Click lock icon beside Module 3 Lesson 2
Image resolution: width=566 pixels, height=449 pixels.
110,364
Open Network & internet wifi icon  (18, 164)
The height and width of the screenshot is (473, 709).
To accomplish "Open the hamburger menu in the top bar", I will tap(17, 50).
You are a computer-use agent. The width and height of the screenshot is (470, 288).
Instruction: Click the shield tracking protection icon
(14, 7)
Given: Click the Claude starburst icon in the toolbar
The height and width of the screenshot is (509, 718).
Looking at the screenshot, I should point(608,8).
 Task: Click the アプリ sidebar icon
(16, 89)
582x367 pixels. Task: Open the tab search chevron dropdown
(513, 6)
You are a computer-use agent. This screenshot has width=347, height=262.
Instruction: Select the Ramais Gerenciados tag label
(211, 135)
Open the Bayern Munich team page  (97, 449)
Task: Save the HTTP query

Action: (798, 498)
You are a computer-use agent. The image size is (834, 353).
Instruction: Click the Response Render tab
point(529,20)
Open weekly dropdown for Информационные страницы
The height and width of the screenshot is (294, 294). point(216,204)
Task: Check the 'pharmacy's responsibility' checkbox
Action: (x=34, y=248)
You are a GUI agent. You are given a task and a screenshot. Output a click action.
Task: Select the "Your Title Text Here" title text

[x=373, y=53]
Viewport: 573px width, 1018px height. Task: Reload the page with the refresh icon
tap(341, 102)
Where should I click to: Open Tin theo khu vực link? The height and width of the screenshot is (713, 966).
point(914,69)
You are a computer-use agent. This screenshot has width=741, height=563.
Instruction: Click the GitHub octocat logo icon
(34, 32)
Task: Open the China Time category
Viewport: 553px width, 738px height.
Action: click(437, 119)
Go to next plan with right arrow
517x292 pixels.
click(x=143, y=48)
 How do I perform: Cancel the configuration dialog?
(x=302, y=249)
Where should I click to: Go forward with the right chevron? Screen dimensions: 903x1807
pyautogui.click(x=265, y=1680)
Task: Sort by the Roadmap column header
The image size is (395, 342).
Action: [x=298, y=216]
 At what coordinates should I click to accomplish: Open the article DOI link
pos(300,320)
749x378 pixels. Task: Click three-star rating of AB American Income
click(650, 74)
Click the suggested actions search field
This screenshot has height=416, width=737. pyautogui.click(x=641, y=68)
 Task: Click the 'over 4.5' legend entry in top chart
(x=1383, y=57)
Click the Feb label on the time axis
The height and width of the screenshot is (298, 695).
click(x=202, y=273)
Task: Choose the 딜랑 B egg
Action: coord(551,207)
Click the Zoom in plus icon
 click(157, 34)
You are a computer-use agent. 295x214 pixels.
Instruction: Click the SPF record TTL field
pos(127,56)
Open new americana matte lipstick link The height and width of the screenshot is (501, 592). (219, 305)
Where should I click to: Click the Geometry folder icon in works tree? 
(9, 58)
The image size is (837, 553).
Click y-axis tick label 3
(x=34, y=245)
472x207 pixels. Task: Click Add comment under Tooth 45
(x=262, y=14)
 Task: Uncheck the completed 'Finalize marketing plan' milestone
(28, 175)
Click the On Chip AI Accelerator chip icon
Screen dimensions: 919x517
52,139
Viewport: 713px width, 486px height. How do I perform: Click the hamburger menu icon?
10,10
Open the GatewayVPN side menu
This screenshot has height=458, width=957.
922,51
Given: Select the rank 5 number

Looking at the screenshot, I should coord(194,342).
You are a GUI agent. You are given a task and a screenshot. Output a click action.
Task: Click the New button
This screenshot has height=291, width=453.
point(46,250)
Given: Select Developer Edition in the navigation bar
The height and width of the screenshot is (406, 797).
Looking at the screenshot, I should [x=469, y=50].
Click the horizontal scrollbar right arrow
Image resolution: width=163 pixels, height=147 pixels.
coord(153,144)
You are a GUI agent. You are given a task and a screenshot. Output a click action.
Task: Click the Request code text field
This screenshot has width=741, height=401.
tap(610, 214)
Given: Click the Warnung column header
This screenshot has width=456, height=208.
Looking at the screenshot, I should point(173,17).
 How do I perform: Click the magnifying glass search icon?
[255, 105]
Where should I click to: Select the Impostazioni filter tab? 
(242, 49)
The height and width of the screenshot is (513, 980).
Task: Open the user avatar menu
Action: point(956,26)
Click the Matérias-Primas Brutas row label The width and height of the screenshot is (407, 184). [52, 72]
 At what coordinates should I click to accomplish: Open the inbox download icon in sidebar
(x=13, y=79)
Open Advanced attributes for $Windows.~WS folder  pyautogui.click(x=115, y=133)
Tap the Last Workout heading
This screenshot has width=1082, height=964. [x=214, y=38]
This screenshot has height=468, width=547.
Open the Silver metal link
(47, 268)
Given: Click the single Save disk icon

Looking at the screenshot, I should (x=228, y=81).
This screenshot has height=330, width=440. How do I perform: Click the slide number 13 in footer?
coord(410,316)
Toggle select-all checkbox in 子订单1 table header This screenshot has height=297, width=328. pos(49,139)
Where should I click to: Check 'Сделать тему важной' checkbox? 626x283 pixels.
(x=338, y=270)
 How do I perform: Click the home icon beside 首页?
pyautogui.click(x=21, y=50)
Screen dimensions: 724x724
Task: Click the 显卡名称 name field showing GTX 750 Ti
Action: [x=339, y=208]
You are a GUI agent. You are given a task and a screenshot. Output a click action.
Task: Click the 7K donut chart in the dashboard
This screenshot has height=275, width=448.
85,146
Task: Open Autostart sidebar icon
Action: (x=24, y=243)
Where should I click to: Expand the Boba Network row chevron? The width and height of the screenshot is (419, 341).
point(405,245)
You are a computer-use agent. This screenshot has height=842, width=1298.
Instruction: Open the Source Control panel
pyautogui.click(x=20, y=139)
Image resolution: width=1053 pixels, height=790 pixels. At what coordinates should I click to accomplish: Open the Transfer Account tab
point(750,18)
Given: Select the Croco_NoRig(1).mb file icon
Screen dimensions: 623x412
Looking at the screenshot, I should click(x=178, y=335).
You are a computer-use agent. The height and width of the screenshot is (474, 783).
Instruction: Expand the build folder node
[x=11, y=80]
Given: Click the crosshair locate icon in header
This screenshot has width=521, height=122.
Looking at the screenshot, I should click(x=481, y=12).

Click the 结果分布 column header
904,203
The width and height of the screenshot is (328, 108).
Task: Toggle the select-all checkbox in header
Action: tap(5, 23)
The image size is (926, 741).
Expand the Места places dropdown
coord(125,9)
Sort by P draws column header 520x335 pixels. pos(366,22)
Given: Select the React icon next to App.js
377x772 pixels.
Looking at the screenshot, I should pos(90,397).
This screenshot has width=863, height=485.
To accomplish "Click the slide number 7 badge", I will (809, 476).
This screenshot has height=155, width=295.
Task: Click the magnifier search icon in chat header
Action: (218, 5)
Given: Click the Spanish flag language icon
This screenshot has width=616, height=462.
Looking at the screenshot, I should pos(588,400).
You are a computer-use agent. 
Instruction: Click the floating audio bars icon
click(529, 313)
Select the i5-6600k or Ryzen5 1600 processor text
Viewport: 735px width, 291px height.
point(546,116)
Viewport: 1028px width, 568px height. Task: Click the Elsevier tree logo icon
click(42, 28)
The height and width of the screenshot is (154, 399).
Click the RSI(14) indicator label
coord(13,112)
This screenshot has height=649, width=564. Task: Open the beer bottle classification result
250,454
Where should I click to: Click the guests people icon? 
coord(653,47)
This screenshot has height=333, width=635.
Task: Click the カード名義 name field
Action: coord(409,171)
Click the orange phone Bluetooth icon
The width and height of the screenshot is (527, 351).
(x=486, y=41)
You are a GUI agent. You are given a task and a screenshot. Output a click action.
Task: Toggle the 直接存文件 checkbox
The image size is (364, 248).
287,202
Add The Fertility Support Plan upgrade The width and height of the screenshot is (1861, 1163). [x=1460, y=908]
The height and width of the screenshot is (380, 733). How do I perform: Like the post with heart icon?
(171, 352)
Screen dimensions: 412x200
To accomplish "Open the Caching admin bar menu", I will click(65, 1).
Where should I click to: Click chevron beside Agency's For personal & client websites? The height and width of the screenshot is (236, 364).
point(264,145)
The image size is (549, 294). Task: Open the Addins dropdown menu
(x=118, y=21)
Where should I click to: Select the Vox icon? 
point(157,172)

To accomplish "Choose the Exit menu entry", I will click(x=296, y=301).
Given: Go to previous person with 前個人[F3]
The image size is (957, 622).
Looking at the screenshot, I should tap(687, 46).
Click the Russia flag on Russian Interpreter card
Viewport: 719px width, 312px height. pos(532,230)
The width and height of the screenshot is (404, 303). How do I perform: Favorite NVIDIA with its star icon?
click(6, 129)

= = = = = = =

THE TASK ->
Look through the entries and copy every line in which the string "Sort" appears.

REPLY TO THE TASK ->
Task: Sort by the Roadmap column header
Sort by P draws column header 520x335 pixels. pos(366,22)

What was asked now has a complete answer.